# New Circus Act



## BnEgscale (Jan 4, 2008)

The circus has auditioned and hired a new animal trainer, Franz..  











Franz is a horse trainer and he has his equestrian act ready for its first performance.  My No.1 critic, my wife, says it looks like one of the horses kicked Franz.












He keeps a tight reign on the heard and expects perfection from his equestrian unit.










Franz' wife Helena is part of the act.  Here she is waiting at the rear of the scene ready for her debut in the second part of the act. 










She is very serious about the performance.  She needs to lighten up a little and turn on the charm with a "show must go" on smile.  After further consideration and reviewing the muscular nature of Helena, my wife thinks maybe it was her that rearranged Franz jaw.











Here is the scene with the equestrian act added for the circus seat wagon crowd 











Enjoy the show.  Have some popcorn as you watch.

Bob


----------



## Torby (Jan 2, 2008)

Not sure I have any space for popcorn, just had an elephant ear. Horse acts are fun, but I'm waiting for the Arialists!


----------



## rkapuaala (Jan 3, 2008)

I can't wait to see the big tent


----------



## Matt Vogt (Jan 2, 2008)

Wow! That's an impressive crowd!


----------



## ThinkerT (Jan 2, 2008)

I *still* have not found Waldo yet in that crowd. Are you sure he's in there?


----------



## Semper Vaporo (Jan 2, 2008)

I found him!


----------



## Torby (Jan 2, 2008)

I was thinking I should make him a Waldo. I even got as far as googling a picture./DesktopModules/NTForums/themes/mls/emoticons/hehe.gif


----------



## BnEgscale (Jan 4, 2008)

Tom, 

I would greatefully accept. Maybe i should work on a Waldo at the ECLSTS this weekend. 

Bob


----------



## ThinkerT (Jan 2, 2008)

Waldo, Wenda, Wizard Whitebeard, and the Woof dog...all in what might be fairly close to 1/24: 

http://cgi.ebay.com/HARDEES-WHERES-...goryZ231QQssPageNameZWDVWQQrdZ1QQcmdZViewItem 

Can't say much for Wenda's dress sense (do women anywhere actually dress like that?) but with the Wizard, you got yourself a magic act.


----------



## Semper Vaporo (Jan 2, 2008)

What about the dog's outfit?


----------



## ThinkerT (Jan 2, 2008)

What about the dog's outfit?

== == ==

§ **To do**:
1. Which usernames appear as posters in the circus act thread? List each one once.
2. Carry on the circus act thread with the next post after its final line.

Element and text location data
== == ==

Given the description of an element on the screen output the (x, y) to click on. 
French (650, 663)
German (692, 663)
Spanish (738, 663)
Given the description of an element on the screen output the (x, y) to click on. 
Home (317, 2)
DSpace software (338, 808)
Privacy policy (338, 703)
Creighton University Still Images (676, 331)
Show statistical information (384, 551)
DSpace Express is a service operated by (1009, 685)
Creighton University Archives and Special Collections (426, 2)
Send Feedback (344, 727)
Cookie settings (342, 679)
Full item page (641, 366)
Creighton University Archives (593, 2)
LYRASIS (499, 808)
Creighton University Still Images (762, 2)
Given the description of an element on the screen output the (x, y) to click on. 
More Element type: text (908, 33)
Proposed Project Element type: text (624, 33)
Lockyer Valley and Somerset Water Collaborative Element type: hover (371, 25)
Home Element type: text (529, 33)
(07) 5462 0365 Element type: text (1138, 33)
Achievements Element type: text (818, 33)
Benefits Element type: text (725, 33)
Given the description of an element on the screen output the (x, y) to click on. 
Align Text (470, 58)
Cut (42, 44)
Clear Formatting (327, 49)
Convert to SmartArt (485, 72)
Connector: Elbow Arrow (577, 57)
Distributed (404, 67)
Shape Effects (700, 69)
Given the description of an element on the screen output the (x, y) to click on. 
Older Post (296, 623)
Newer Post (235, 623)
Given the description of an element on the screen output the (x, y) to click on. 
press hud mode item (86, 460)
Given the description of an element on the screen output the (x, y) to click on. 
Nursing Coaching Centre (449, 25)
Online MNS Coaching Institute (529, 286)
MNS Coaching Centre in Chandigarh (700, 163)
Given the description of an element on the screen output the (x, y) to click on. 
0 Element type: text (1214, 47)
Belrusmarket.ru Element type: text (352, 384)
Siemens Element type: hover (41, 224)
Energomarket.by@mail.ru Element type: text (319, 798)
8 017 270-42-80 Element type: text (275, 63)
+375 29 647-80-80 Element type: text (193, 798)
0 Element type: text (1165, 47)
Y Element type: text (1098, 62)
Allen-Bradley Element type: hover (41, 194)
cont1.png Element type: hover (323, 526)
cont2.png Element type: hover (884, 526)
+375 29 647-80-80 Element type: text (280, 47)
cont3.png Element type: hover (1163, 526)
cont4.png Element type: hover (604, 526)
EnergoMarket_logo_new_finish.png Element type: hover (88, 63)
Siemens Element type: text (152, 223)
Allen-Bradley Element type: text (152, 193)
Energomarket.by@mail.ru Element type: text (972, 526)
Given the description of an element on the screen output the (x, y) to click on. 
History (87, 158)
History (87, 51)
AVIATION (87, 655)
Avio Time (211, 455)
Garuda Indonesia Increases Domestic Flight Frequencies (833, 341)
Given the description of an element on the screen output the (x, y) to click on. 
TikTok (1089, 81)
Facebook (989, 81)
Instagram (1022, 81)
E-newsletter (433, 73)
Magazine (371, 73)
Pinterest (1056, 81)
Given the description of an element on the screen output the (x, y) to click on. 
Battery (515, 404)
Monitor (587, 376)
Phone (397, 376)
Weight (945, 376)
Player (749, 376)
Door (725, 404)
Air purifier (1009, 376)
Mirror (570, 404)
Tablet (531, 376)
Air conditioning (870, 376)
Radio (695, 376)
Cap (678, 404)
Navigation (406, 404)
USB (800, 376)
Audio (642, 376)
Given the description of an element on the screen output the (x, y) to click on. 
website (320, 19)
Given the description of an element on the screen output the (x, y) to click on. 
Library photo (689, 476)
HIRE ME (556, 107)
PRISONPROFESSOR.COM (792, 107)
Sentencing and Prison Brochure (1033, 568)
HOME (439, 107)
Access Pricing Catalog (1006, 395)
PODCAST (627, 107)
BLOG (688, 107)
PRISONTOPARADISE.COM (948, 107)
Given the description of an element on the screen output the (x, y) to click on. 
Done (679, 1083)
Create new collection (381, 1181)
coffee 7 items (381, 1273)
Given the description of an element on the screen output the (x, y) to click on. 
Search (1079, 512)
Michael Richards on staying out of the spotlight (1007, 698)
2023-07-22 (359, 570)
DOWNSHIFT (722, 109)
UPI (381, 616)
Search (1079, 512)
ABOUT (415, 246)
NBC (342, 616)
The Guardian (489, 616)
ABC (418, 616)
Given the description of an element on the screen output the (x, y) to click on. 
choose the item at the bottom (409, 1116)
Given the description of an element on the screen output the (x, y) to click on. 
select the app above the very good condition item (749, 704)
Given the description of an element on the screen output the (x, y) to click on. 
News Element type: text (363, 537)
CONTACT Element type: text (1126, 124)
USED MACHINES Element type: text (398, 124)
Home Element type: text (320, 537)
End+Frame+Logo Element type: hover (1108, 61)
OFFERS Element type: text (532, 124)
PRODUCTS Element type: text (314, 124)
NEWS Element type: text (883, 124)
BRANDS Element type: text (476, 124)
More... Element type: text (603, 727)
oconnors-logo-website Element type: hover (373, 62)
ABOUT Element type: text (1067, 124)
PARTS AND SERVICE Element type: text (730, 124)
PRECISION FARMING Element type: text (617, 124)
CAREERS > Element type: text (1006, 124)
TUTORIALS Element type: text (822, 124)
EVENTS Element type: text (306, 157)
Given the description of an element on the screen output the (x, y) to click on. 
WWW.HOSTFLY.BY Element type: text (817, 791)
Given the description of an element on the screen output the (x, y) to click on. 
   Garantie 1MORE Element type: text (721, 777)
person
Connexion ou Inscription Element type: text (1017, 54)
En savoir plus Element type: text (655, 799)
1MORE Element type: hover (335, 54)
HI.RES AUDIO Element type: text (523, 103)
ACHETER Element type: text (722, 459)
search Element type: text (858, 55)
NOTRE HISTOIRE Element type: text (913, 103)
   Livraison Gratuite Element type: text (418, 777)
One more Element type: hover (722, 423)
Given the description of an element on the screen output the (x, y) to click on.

== == ==

§ **Answers given**:
1. BnEgscale, Torby, rkapuaala, Matt Vogt, ThinkerT, Semper Vaporo

2.
Uhhhh...either a case for cruelty to animals or a sure sign he belongs in the circus.


----------



## BnEgscale (Jan 4, 2008)

Well, Waldo made it to the ECLSTS as part of the Circus act entry in the Diroama division. Waldo actually made a late apperance because he was created at the show on Friday, got a late night paint job and got at the end of the entrance line next to the grandstand on Saturday morning prior to the show opening. He was there for the judging Saturday afternoon when the entry came in second to a fantastic sawmill display that took best in show. 

I have been trying since we got back from the show to post pictures but that doesn't seem to be something that I'm going to be able to do for a while. The pictures have all been uploaded but I cannot get them into the forum. Hopefully, Shad will get it straightened out soon and I'll post a few shots then. 

Bob


----------



## ThinkerT (Jan 2, 2008)

For what its worth, I picked up a set of the 'waldo' figures off of EBAY. (Yes there are still other sets there). They really do seem to be about 1/24th scale, and the detail is acceptable. 

I do find Wenda's attire to be strange...do women actually dress like that anywhere? Maybe in the UK?


----------



## Torby (Jan 2, 2008)

They're *supposed* to look geeky.


----------



## VillageRail (Apr 25, 2008)

Thanks for the tip on Waldo. I used to love finding him in the books, so the idea of hiding them in the Village sounds like fun to me. A pit pricey for straw huggers, but I had to pick up a set anyway.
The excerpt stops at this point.